As for your lawn, you may want to trade your rake for a lawn mower. Although standard practice has been to rake up fallen leaves and dump them into your compost bin, the leaves certainly aren’t going to decompose until warm weather returns. However, after your lawn mower chews them into tiny pieces, leaves make excellent winter mulch. You can use a lawn sweeper or vacuum to gather up the fragments to spread over your vegetable patch. Then water well. Of course, this is done after you remove the dead tomato plants, etc., and add them to the compost bin (if they are diseased, put them in black trash bags for pick-up with your regular trash).

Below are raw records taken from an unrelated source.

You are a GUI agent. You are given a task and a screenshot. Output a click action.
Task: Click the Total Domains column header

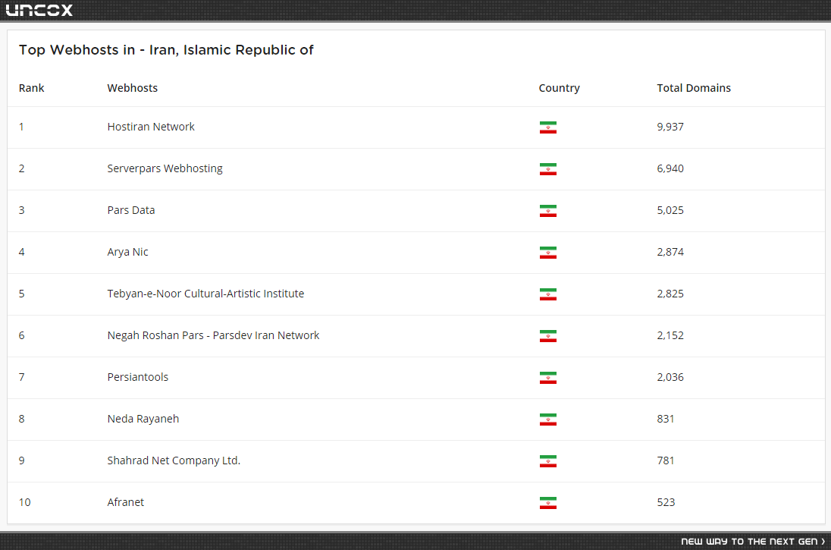(694, 88)
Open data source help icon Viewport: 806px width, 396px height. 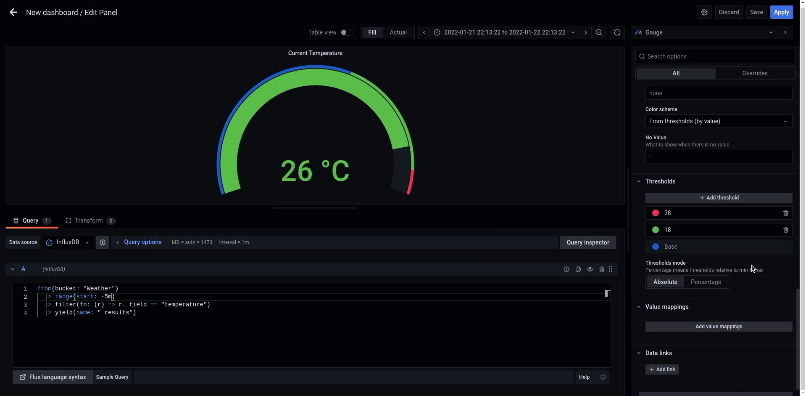click(x=102, y=242)
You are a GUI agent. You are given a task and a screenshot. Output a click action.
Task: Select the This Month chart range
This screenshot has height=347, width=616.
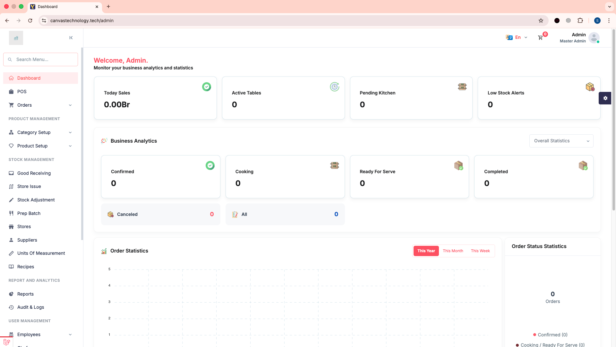tap(453, 251)
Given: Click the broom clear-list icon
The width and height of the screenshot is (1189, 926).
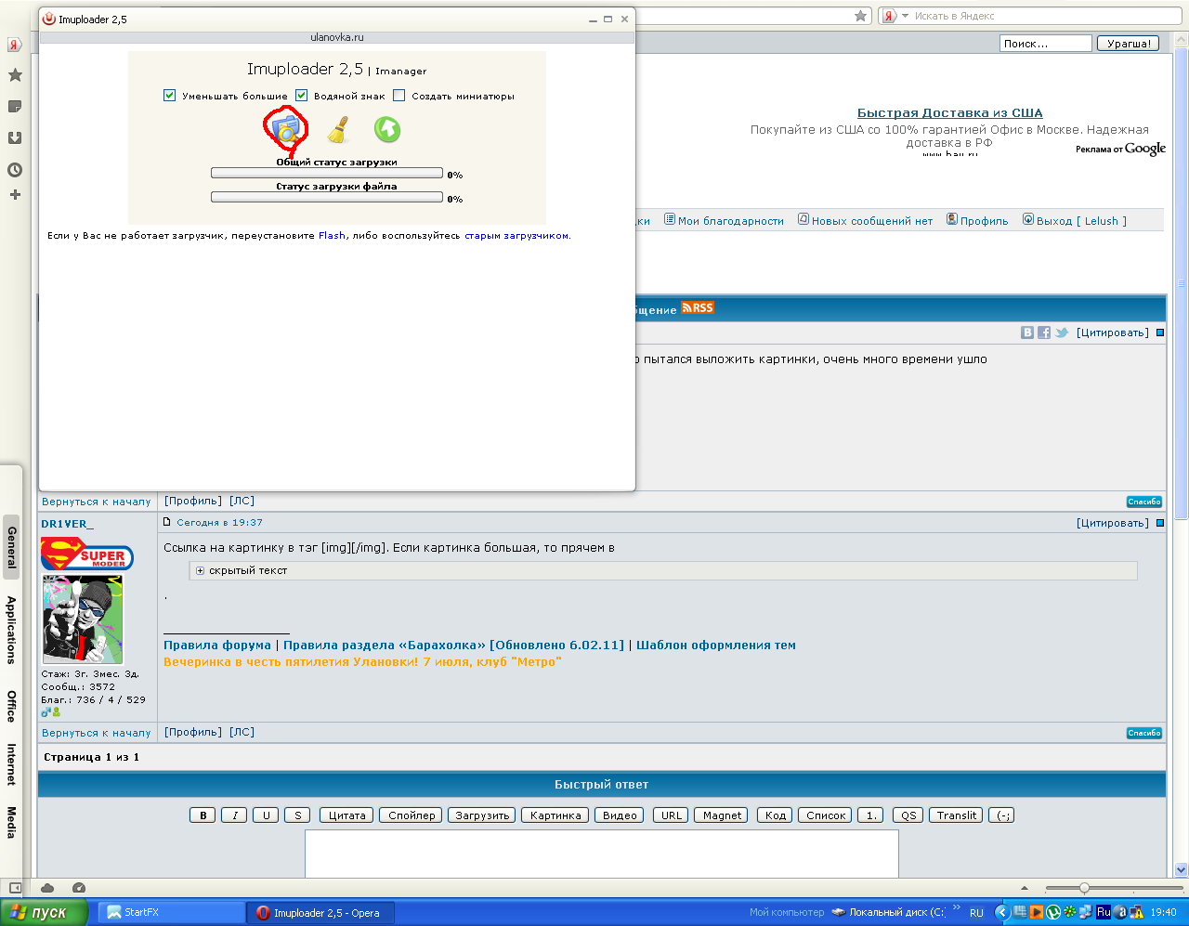Looking at the screenshot, I should coord(338,130).
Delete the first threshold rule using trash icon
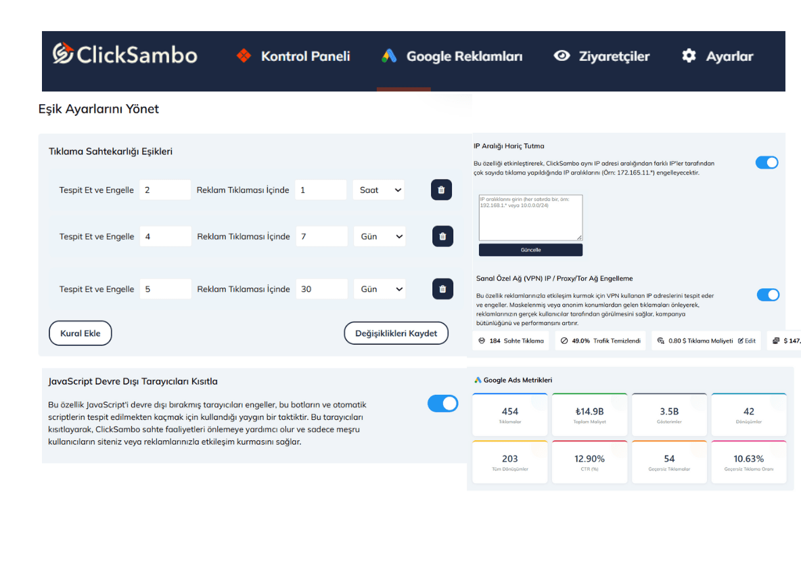The height and width of the screenshot is (585, 801). coord(441,190)
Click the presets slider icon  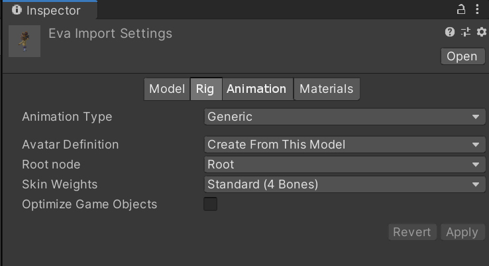point(466,32)
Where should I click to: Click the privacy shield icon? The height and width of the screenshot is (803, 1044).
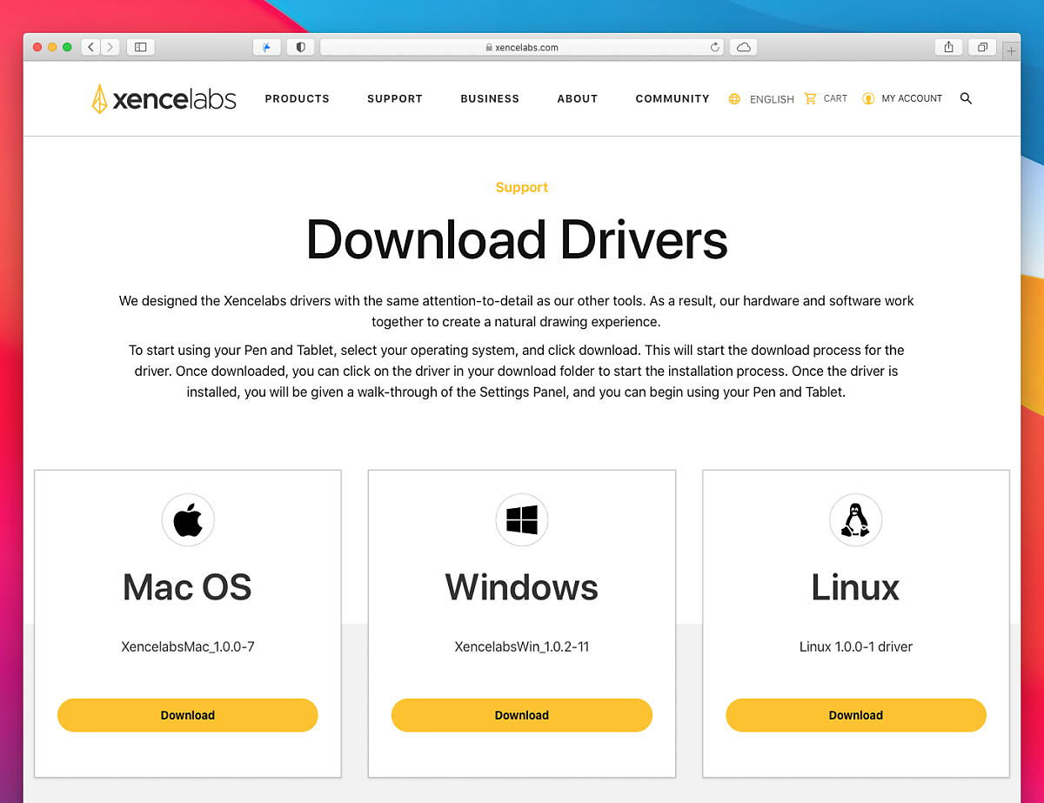point(301,47)
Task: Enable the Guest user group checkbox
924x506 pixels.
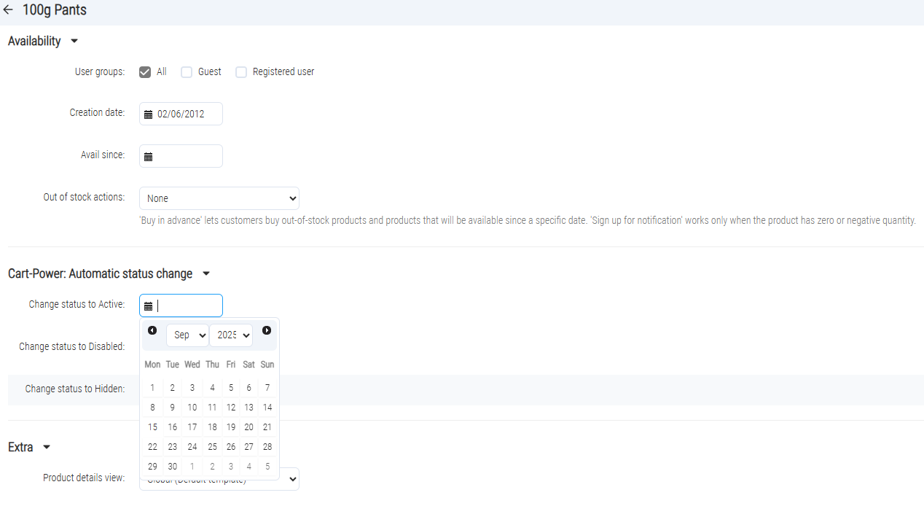Action: click(x=187, y=72)
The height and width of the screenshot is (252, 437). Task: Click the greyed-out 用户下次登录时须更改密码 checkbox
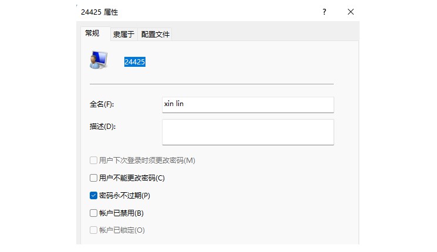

Some people advise rototilling at this point, but others make a very good case for not disturbing the beneficial microbes in the soil or bringing up weed seeds. If you plant garlic right now, you will get an early crop next spring. Rose gardeners might consider this, because pungent early garlic could deter insects soon after the rose bushes wake from dormancy. If there are no soaking autumn rains, water your rose bushes and other shrubs well before the ground freezes.
This is a good time to divide overcrowded perennials and transplant them. After the first frost blackens their leaves, dig up canna, dahlias, gladiolas and caladiums, and store them in a cool, dry, dark place — a garage is a good place unless you actually have a root cellar. Geraniums should be dug up before frost and hung from garage rafters, or placed in a cardboard box where they will lie dormant. Wash your tools and empty flower pots in a bleach-and-hot water solution before you put them away for the winter. Also, this is the best time of year to have your soil tested. You can study the results during the idle winter months and make a plan for spring soil amendment.
Dr. Honeywell grows bee balm, joe-pye weed, black berries, beauty berries and tall ornamental grasses, and does not cut them back after frost. The eggs of many beneficial insects have already been laid in these favorite havens, and cutting back these plants destroys eggs that would hatch in the spring. The hollow stems provide safe harbor for the larvae of native bees. Few people realize that these humble little workers, who have only single-season queens and provide no golden honey, are our indispensable benefactors. They are the bees that pollinate our crops. Other ecologically knowledgeable gardeners, such as Yarrow and Farfalla Belgiardino, cut back the tallest stalks to half their height, saving the seed heads. They do not prune pithy shrubs (e.g., elderberry, sumac, hydrangea), so that praying mantids can leave their egg cases and hibernating butterflies and other beneficials can overwinter there. My own opinion is that leaving a few seed pods on unpruned shrubs not only provides winter shelter for beneficials, but gives some visual interest to an otherwise barren and monotonous landscape. Bird lovers know that berry-bearing shrubs should not be pruned so birds can nest and feed there — and that, along with the bright color of the berries themselves, the flutter of happy birds does much to charm away the winter blahs. There is no reason why the winter garden has to look like Ground Zero.
For more ideas, please come to the next meeting of the Hyattsville Horticultural Society on Saturday, Nov. 18, at the home of Heather Olsen, 4915 42nd Avenue. After a brief meeting at 10 a.m., the group will gather for a “Christmas Greens” demonstration by Mary Stevenson and will create evergreen wreaths, swags and arrangements. Please bring clippers, wire, ribbon, ornaments and additional greenery with you. Do not worry about clipping your greens at this time of year — they will be fine.